The Rounders (1965)
8/10
A wry contemporary Western classic, or "it takes a hard man to eat boiled owl... "
25 June 2008
The Rounders is one of those oddly well-crafted movies which seems to have benefited from a fortunate gathering of the stars at its making. Good movie-making alone seems insufficient to account for its success; every frame of the film seems almost hand-painted; every minute scripted with more than common care (if not with up-to-date cinematic technique).

Director and screenwriter Burt Kennedy is the center around which this gem of a movie formed - the same wry humor that has characterized most of his movie and TV productions shines through here (Kennedy created a small swath of "Simon and Simon" episodes, a span of "Combat" episodes, little, memorable Westerns like "Dirty Dingus Magee," a little of almost every genre before passing on in 2001.) The cast, though, was one of those companies of actors you didn't often see together in low-budget Westerns then (1965) and still don't often see thirty-some years later. And, for a wonder, every actor and actress - from a remarkable cast - pulled his or her weight.

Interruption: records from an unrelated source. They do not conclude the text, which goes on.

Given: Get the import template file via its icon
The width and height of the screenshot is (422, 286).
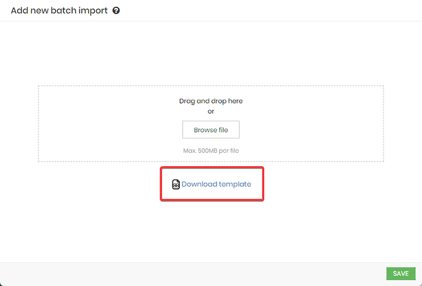Looking at the screenshot, I should [x=176, y=185].
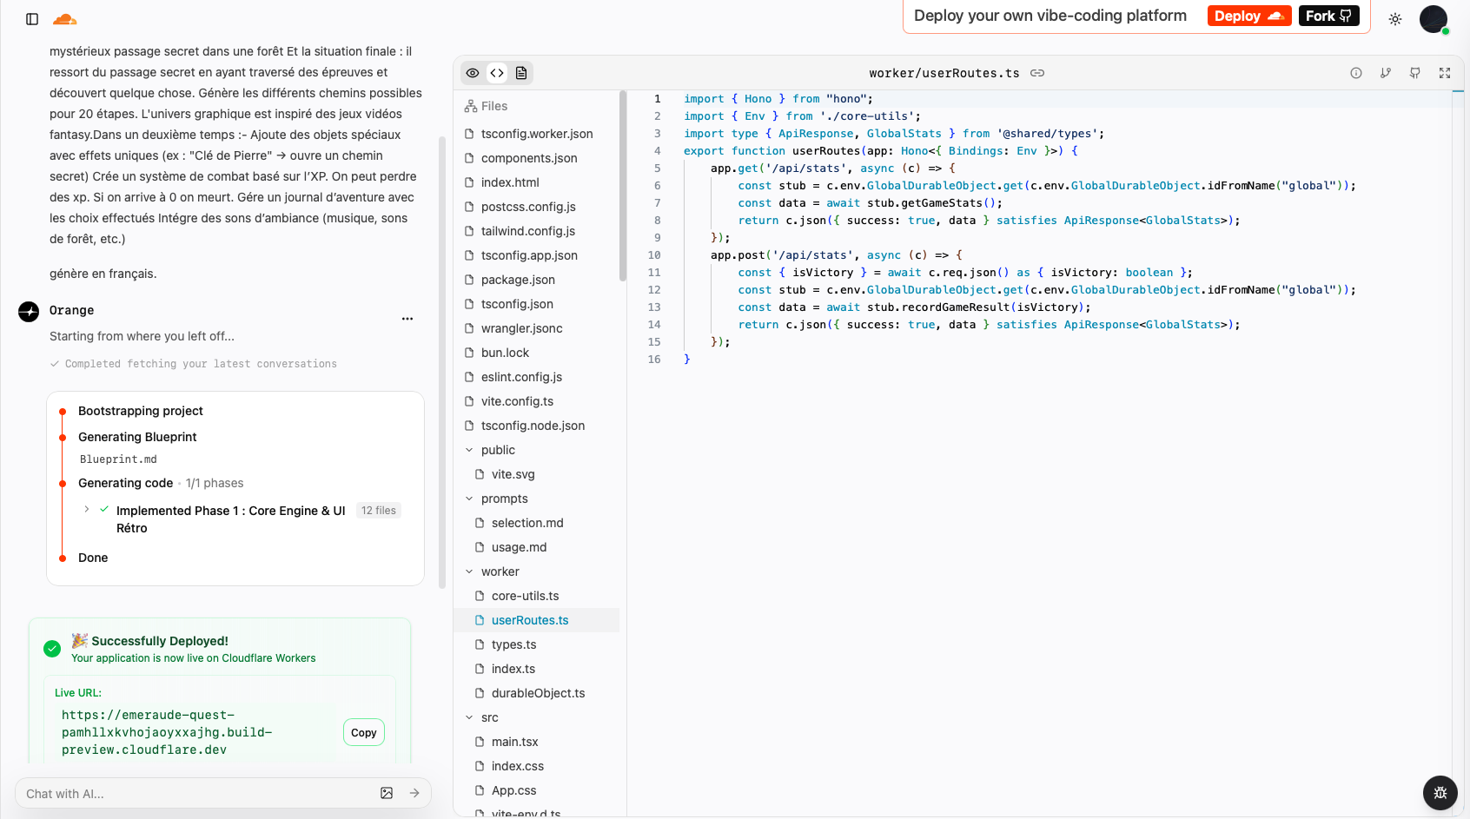Toggle light/dark theme sun icon
The image size is (1470, 819).
(x=1395, y=19)
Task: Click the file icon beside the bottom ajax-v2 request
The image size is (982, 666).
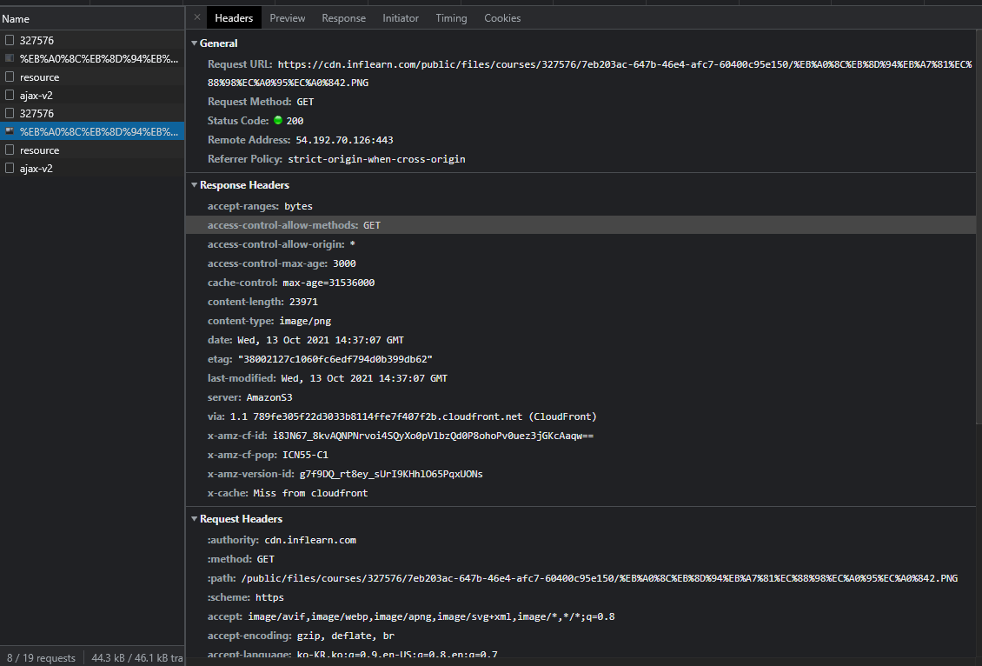Action: pos(10,168)
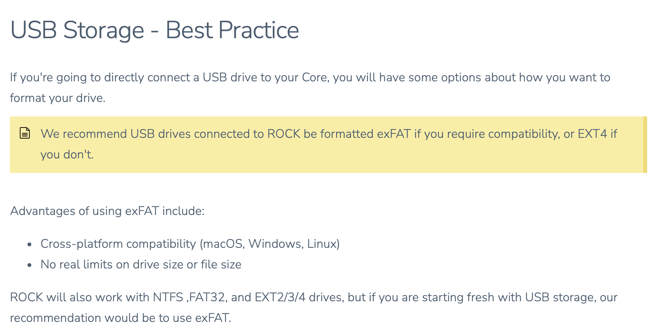654x336 pixels.
Task: Click the bullet dot before "Cross-platform compatibility"
Action: (x=29, y=244)
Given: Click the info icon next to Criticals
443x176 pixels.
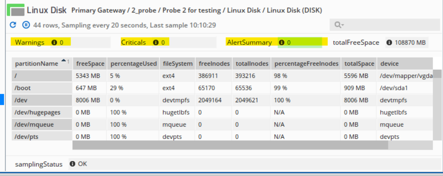Looking at the screenshot, I should point(156,42).
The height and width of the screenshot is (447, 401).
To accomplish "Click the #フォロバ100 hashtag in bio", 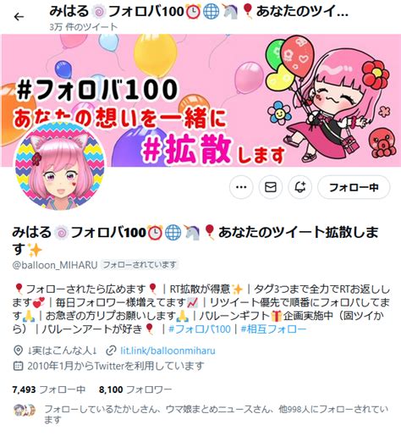I will click(x=200, y=329).
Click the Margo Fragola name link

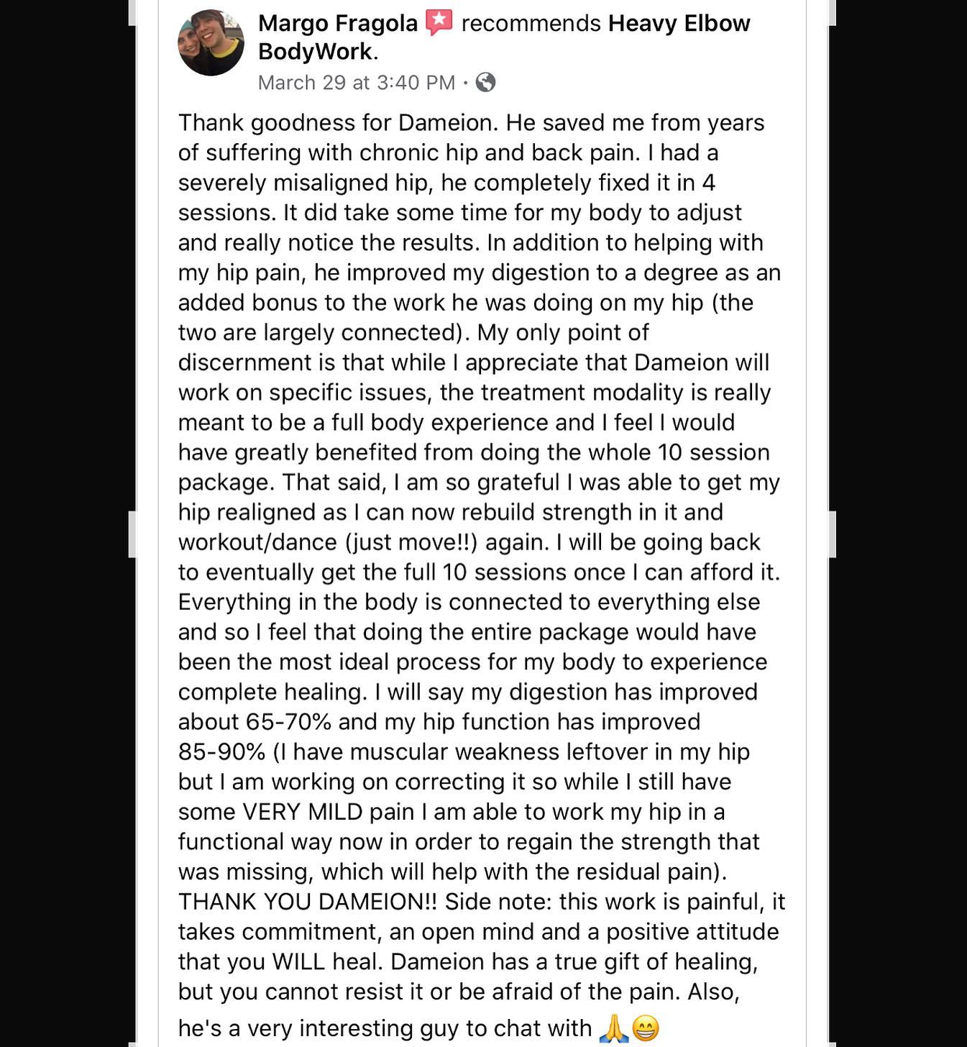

Denver Pyle ("Bull") would go on to anchor "The Dukes of Hazzard" as "Uncle Jesse" after a life in Westerns; Edgar Buchanan (as the irascible "Vince Moore," creator of "that wonderful stuff" in a still located under his barn floor) was just embarking on a long stretch of soft duty as "Uncle Joe" in "Petticoat Junction," plus a number of cameo roles in various other TV and movie projects after spending a good career in movies; Sue Ane Langdon was playing one of a number of sexy/innocent ingenue roles that ran from the late 1940s to the mid-1970s, then after a short hiatus, she would go on to play a series of older roles); Chill Wills would stay with the role of tightwad ranch owner "Jim Ed Love" for the movie AND the TV show which spun off of it the following year.

"The Rounders - The TV Series" ran in the 1966 and 1967 seasons, not a bad run, considering the two leads were replaced by younger, less seasoned actors (including Patrick Wayne as "Howdy Lewis"); not only do we see Glenn Ford and Henry Fonda as the stars of this rollicking epic but as a bonus, Peter Ford and Peter Fonda (sons of the stars) appear in uncredited roles.

The production, if it can be said to have a weak spot, suffers from Disney Disease - that bogus-homespun touch which afflicted Disney's Wonderful World of Color's series of outdoor documentaries (in which announcers with wrinkly, familiar old voices narrated carefully-edited wildlife documentaries in which little baby animals hardly ever got caught by predators). Fortunately, the screenwriter played off of this ambiance for laughs, so that the overall feel is something like "Mister Roberts Goes West."

Fonda ("Howdy Lewis")and Ford ("Ben Jones") work well together on screen as a pair of itinerant, half-clever cowboys who seem always to get the worst from every deal they make with Jim Ed Love. Both actors spent time with the novel, apparently, and their performances benefited from the extra work. This compensates for clumsy special effects (clumsily faked double takes from the "plug-head" horse who is the bane of "Howdy's" existence, for example).

But "The Rounders'" main failing is also its saving grace - an artlessness which makes the show much more enjoyable (to me, anyway) than if it had been a little more polished. It earns a solid eight out of ten points for a great off-beat Western comedic style.

"The Rounders" may just be the last good OLD Western movie; the genre lay in a restless, unquiet coma with brief flashes of lucidity (and a few unlamented "electric westerns") until Clint Eastwood and a handful of other talented directors brought it back to vibrant life. But "The Rounders" is a valedictory for all of those great westerns (and all the not-so-great ones that were worth having, anyway) that Henry Fonda, Glenn Ford, Chill Wills, Edgar Buchanan, Denver Pyle and all the rest of those guys gave us.